Not to mention the brain which, believe it or not, is far more beneficial to you than getting inebriated!

Drinking can be a pleasurable experience, it’s just a case of taking it easy and enjoying everything in moderation. When you first leave home and there’s no one there to give you guidance (or pick you up from the pub floor) it’s easy to get carried away. There are many common myths and assumptions about drinking alcohol, but how much do you actually know?

1) Surely the worst that can happen is a bad head the next day?

Unfortunately, you can do a lot more damage to yourself than a hangover. If you binge drink (consume large amounts of alcohol over a short period of time) you put yourself at risk of alcohol poisoning which will at the very least make you vomit, and could even lead to a coma or death. Alcohol depresses your nervous system and can fatally damage the heart, even in fit, healthy, young, people.

2) Being drunk is always a good laugh.

Okay, being drunk can be fabulous and fun but losing your grip on reality can be an embarrassment and make you put yourself in dangerous situations. A large proportion of pedestrians involved in road accidents are under the influence of alcohol and many of the head injuries seen at hospital casualty departments on a Friday night are related to drinking. Being drunk slows down your reflexes and impairs your judgement.

3) Boys can drink more than girls.

This is generally true. If a girl and boy who weighed the same amount drank the same quantity of alcohol the girl would get more drunk. This is because girls have more fat and less water in their bodies than boys, therefore the alcohol is more concentrated in the female body. Body weight and individual tolerance levels also effect how drunk you get and how quickly this happens. Your individual tolerance levels will rise if you become a regular drinker.

4) Alcohol makes you loosen up.

Losing your inhibitions in the first week of college could lead to three years of pure humiliation every time you enter the union bar. Alcohol is a natural depressant so, far from loosening you up, drinking can make you even more miserable or stressed than you were to start with.

5) Mixing drinks gets you drunk much faster.

There’s no way of telling how different drinks will react in your stomach but it is widely thought that mixing your drinks makes you sick. It is true, however, that spirits (especially when drunk with a fizzy mixer) are absorbed into the bloodstream faster than beer and wine and therefore make you tipsy faster. The fastest way to get drunk is by boozing on an empty stomach but this is not to be advised unless you like being sick! Myths about “spirits then beer, never fear” are not true – you will still get a hangover and be ill!

6) There are plenty of hangover cures.

And none of them work! Well, there is no one perfect cure (hair of the dog just delays the inevitable) but there are things you can do to ease your suffering. It’s a good idea to drink a couple of pints of water before bed after a heavy night out, as dehydration makes the hangover worse. Having something to eat before going out drinking can help, as you are more likely to be ill after drinking on an empty stomach. The best thing to do is take a paracetamol and learn from your experience.

7) OK, it’s bad. But not THAT bad.

Well, yes it can be if you don’t take a reality check.

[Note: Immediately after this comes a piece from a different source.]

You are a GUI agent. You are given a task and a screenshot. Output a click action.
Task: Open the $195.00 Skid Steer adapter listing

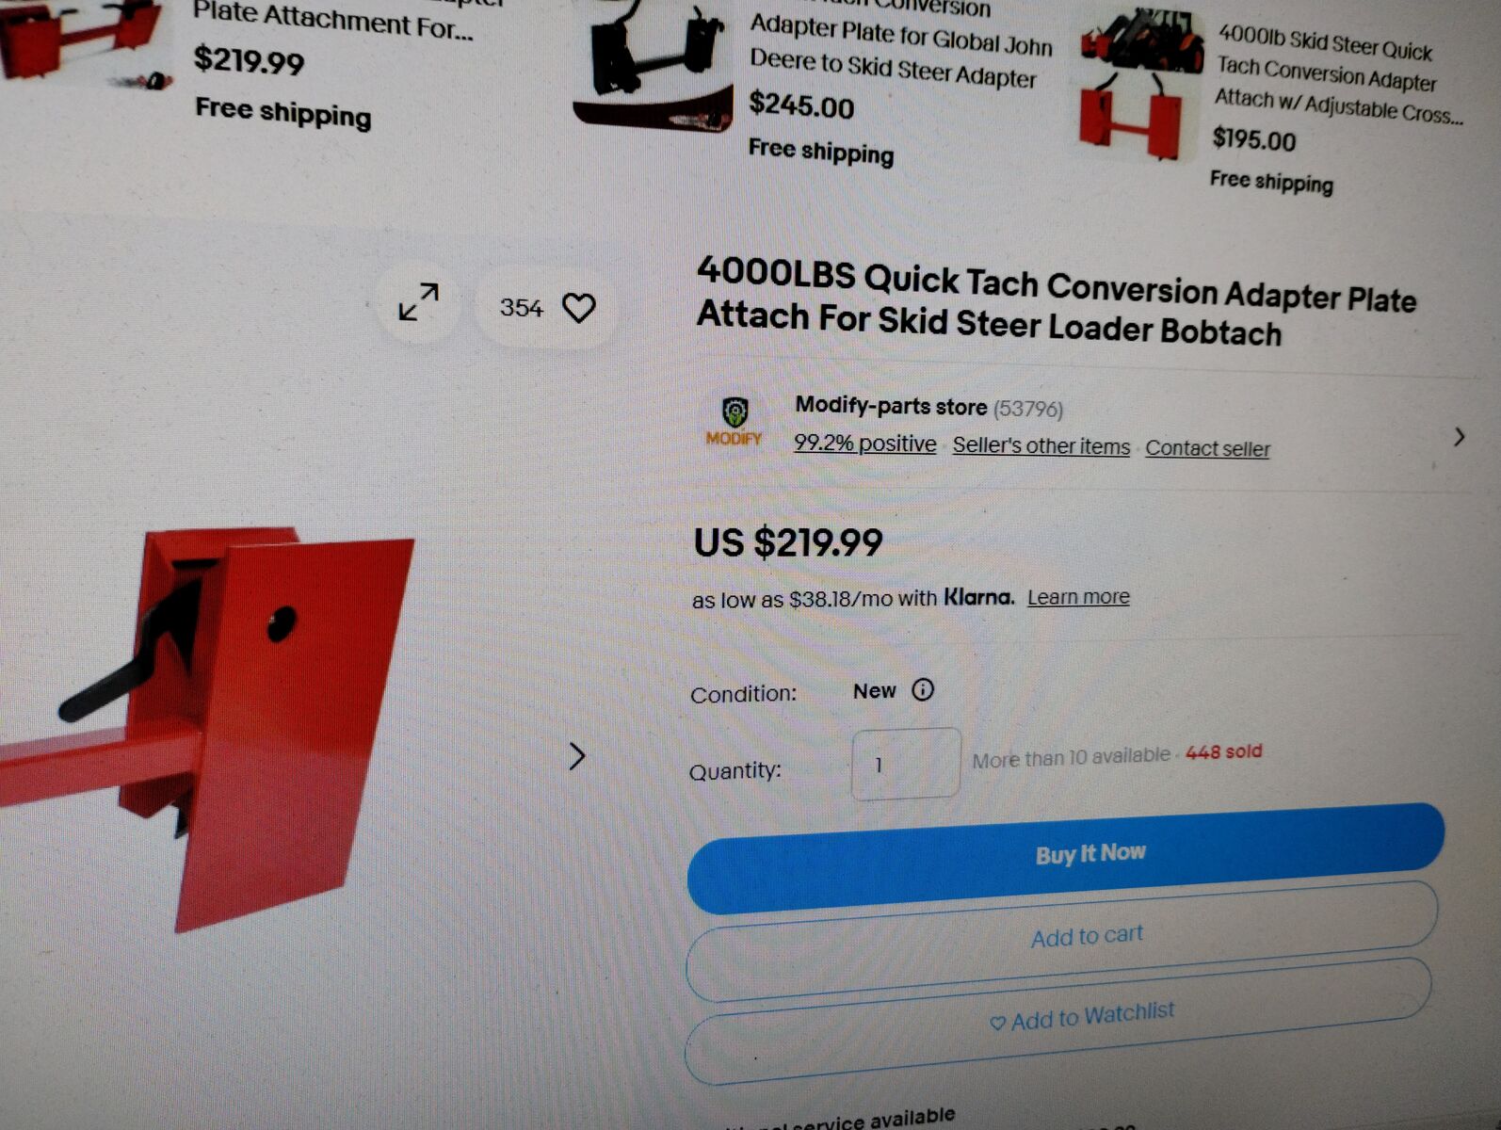click(x=1338, y=75)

Excessive drinking will make you fat and unattractive to start with. But alcohol is also a factor in 65 per cent of suicides (remember, it’s a depressant) and just don’t even think about drinking and driving – once you’ve drunk enough to put you over the limit (about one pint of beer) you won’t pass a breathalyser for 24 hours. If you do try to drink and drive you’ll either get arrested or kill yourself or someone else.